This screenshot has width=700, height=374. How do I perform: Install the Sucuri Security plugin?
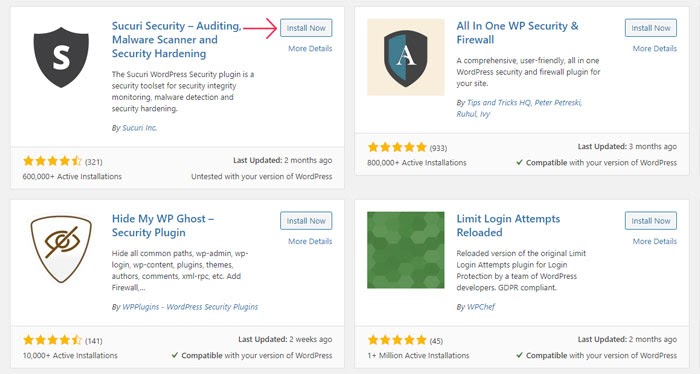click(306, 28)
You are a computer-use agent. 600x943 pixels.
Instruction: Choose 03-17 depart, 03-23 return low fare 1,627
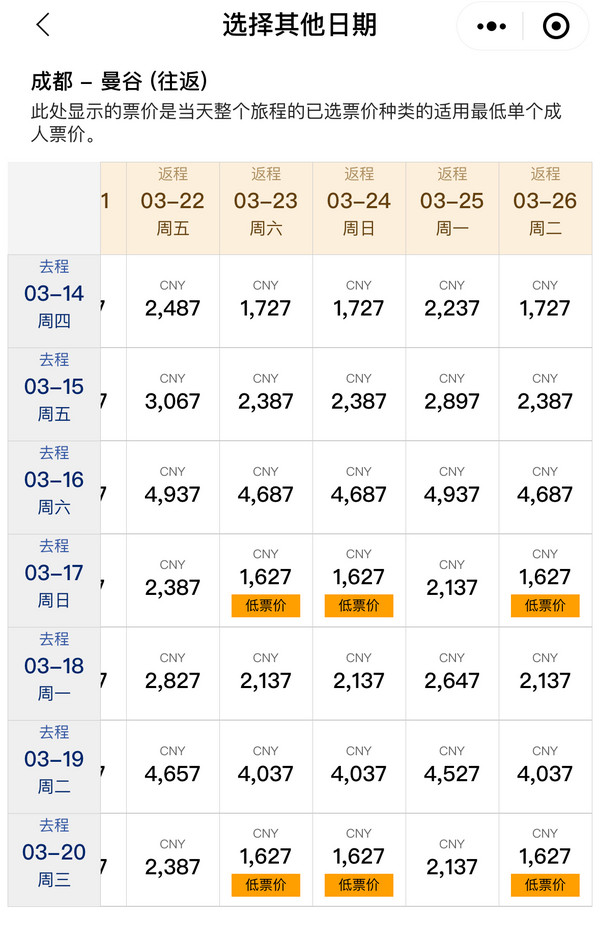pyautogui.click(x=266, y=580)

--------

DESCRIPTION OF THE TASK - Return all of the material exactly, without pictures.

OUTPUT BELOW -
This screenshot has width=700, height=374. How do I perform: Install the Sucuri Security plugin?
click(306, 28)
You are a computer-use agent. 600x943 pixels.
Instruction: Choose 03-17 depart, 03-23 return low fare 1,627
pyautogui.click(x=266, y=580)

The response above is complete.